> [INPUT DATA]
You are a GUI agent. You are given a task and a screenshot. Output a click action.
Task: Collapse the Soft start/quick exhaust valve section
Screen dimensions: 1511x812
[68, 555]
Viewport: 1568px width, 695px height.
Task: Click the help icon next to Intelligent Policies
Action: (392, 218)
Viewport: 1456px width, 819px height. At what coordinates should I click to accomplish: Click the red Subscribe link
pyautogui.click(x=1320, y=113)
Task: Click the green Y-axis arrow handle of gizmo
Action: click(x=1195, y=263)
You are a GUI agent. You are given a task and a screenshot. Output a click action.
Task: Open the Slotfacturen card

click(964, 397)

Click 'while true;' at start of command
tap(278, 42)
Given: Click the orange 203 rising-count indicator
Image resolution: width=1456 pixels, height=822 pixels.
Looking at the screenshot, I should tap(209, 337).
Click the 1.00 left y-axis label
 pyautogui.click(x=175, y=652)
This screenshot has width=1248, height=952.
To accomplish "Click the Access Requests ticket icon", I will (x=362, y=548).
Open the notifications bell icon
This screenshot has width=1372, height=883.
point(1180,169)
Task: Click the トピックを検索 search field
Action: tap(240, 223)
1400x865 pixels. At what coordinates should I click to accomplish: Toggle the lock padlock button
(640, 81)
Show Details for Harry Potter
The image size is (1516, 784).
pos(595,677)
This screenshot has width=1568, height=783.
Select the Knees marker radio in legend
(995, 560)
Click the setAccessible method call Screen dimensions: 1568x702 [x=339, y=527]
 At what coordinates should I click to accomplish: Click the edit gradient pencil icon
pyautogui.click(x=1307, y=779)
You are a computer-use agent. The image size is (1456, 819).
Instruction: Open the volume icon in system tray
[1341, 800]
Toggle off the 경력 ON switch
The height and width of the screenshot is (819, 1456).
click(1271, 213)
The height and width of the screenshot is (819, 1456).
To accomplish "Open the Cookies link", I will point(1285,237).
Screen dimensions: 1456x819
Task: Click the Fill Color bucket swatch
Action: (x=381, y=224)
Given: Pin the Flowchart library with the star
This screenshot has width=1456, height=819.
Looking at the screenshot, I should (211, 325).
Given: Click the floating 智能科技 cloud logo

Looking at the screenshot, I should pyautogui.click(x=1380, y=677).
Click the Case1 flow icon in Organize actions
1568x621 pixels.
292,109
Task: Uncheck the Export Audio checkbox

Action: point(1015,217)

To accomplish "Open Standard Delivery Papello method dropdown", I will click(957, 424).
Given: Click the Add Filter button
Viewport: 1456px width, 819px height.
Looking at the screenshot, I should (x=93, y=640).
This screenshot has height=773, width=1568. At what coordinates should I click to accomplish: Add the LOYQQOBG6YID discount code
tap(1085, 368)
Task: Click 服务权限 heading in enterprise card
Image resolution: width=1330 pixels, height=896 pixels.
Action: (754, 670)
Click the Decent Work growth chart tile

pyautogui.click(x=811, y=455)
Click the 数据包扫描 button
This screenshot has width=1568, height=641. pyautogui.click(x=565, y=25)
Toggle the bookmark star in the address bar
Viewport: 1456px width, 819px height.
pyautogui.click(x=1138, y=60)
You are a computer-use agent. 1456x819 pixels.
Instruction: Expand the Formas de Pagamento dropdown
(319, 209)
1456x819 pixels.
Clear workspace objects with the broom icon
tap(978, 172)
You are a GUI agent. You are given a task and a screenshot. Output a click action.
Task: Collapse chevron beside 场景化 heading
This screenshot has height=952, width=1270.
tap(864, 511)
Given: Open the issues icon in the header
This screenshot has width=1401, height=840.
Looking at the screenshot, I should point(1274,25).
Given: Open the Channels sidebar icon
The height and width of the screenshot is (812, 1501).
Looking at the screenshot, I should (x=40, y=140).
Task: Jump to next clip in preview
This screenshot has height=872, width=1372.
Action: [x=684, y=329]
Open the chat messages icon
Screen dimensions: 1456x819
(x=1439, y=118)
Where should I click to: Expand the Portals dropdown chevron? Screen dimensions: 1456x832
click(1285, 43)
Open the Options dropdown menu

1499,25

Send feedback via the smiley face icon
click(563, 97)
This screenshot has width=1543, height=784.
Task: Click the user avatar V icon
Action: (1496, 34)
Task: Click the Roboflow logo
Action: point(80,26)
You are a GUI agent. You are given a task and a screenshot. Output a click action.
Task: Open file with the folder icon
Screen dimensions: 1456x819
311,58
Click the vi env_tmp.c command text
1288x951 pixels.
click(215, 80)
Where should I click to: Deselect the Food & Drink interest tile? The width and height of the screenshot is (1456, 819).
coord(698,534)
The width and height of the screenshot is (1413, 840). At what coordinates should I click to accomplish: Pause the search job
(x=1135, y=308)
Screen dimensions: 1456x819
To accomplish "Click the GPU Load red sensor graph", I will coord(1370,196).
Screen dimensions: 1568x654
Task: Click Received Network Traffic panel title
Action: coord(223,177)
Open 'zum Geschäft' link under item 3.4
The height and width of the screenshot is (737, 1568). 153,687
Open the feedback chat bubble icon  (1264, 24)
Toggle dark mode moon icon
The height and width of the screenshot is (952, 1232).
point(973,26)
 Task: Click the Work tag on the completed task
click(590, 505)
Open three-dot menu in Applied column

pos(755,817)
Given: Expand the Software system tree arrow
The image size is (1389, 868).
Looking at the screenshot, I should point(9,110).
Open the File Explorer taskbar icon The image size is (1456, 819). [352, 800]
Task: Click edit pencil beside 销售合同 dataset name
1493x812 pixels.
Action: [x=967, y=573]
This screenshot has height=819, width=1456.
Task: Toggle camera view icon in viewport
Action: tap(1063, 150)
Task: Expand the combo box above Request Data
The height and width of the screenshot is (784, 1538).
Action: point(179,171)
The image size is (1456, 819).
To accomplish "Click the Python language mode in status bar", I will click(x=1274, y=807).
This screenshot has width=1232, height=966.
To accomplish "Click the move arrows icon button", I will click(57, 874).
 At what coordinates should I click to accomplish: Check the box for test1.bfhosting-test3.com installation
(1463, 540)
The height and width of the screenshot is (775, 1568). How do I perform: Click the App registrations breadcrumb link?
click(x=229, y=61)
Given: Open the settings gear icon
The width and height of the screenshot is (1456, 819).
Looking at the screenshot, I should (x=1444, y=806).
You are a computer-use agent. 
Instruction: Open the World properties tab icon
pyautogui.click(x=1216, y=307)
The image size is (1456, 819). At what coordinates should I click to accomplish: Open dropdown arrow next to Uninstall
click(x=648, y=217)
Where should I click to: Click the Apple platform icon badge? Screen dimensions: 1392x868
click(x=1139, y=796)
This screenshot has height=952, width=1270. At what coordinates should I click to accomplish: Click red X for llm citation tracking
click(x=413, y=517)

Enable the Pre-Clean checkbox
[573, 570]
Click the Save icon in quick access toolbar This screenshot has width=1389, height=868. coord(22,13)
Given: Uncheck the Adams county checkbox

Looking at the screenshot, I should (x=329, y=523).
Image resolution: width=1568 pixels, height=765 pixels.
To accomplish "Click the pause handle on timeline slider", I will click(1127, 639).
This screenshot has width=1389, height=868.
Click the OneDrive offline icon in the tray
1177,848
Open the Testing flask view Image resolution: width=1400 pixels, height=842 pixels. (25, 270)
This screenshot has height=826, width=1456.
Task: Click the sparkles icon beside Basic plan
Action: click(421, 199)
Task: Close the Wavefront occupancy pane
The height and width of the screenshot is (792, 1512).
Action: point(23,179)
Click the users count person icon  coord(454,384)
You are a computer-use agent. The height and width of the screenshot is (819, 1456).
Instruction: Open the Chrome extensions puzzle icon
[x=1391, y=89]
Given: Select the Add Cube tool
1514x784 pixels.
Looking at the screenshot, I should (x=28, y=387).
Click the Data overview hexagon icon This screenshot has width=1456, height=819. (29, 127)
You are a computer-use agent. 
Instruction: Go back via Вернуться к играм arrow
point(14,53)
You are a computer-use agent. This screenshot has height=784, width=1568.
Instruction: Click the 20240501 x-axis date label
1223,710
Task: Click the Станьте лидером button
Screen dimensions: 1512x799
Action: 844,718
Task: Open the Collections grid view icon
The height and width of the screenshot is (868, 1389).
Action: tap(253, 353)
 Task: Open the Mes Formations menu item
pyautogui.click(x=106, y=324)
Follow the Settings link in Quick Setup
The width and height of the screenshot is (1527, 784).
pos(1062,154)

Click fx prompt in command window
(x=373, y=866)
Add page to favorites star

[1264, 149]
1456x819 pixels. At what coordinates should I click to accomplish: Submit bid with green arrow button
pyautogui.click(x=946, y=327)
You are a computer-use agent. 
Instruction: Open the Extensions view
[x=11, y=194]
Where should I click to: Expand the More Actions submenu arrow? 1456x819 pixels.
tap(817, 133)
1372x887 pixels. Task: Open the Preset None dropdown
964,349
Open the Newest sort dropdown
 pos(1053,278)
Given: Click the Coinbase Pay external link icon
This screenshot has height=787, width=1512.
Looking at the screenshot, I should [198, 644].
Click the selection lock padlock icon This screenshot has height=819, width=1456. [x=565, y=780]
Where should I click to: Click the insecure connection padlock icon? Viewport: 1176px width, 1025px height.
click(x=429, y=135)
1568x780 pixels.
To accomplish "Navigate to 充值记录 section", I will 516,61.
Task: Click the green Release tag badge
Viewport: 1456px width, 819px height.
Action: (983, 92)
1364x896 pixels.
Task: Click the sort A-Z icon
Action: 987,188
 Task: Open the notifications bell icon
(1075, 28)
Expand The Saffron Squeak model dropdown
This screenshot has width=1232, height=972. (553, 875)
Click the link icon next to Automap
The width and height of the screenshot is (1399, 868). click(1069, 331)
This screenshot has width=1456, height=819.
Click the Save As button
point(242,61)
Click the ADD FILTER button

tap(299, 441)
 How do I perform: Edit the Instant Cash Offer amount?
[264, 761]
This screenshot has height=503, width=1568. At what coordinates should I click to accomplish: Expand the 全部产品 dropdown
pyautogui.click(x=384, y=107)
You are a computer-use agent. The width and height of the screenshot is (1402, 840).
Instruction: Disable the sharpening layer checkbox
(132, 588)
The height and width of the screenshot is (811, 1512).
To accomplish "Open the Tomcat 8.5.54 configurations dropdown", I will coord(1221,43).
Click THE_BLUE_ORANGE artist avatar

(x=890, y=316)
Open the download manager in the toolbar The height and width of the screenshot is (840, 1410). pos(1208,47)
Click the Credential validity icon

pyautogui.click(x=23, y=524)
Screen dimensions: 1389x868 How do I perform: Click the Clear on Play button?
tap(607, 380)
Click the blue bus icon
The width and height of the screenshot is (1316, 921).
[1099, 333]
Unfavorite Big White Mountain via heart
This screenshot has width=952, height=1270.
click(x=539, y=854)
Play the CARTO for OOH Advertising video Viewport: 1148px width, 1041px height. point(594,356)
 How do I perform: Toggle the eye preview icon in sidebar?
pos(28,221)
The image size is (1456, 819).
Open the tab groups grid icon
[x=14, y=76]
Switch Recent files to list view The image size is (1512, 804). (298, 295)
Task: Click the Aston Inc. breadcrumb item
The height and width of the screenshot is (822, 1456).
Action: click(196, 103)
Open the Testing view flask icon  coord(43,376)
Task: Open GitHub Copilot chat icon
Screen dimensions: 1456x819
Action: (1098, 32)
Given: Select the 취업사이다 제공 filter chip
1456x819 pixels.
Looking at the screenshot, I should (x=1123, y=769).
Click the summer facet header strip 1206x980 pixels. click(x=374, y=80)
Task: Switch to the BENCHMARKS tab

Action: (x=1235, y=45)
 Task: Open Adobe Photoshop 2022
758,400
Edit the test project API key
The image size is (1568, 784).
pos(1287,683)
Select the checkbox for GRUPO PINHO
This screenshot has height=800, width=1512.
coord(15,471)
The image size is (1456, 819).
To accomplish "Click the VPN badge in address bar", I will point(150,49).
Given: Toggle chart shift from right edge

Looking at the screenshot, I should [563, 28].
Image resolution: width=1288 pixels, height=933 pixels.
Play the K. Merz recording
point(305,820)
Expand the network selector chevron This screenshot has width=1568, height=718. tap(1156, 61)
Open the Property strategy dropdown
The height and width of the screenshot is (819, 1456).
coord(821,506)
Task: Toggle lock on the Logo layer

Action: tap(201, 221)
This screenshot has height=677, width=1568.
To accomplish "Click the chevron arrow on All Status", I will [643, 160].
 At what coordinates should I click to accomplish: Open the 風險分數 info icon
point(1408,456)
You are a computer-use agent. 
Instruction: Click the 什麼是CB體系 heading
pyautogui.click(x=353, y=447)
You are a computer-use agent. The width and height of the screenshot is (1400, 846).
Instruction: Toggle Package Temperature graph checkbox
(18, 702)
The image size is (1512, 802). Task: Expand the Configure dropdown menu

> [TRY IT]
Your answer should be the lines of the listing above between the line holding "Where should I click to: Expand the More" and the line holding "Click the selection", inclusive, restated word for word and alone.

> [EXPECTED ANSWER]
Where should I click to: Expand the More Actions submenu arrow? 1456x819 pixels.
tap(817, 133)
1372x887 pixels. Task: Open the Preset None dropdown
964,349
Open the Newest sort dropdown
 pos(1053,278)
Given: Click the Coinbase Pay external link icon
This screenshot has height=787, width=1512.
Looking at the screenshot, I should [198, 644].
Click the selection lock padlock icon This screenshot has height=819, width=1456. [x=565, y=780]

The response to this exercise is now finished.